╭─ INFORMATION SUPPLIED
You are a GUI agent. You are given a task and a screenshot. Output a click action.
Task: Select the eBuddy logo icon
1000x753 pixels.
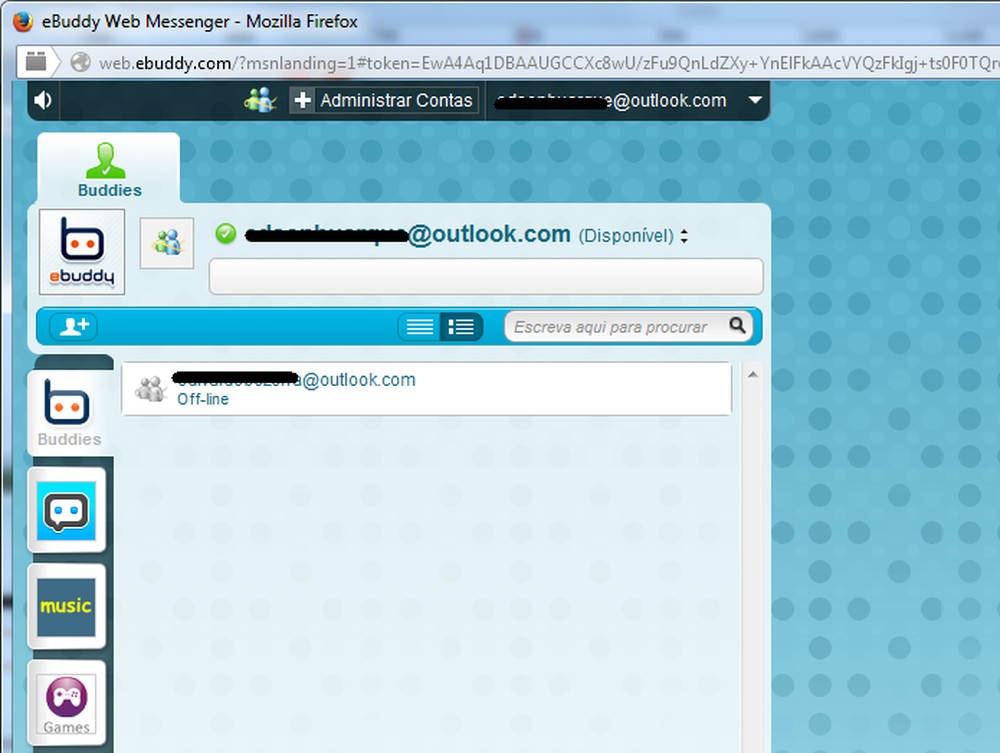click(81, 250)
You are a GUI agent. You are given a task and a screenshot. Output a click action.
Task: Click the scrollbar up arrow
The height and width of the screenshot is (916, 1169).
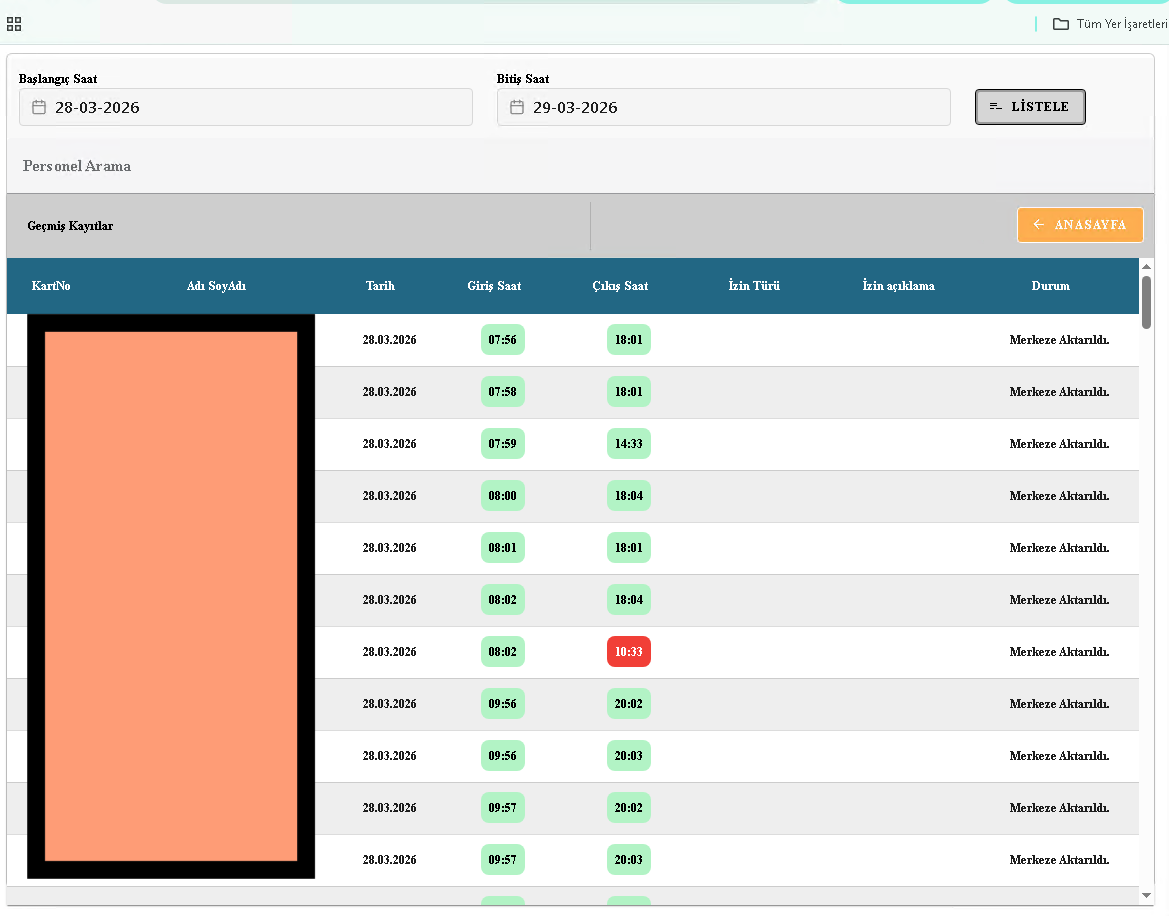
╰─
• [TASK BRIEF]:
The answer must be the full listing, exact in every line, with the pictures removed.

• [ANSWER AREA]:
You are a GUI agent. You are given a task and a screenshot. Output a click action.
Task: Select the eBuddy logo icon
1000x753 pixels.
click(81, 250)
You are a GUI agent. You are given a task and a screenshot. Output a click action.
Task: Click the scrollbar up arrow
The height and width of the screenshot is (916, 1169).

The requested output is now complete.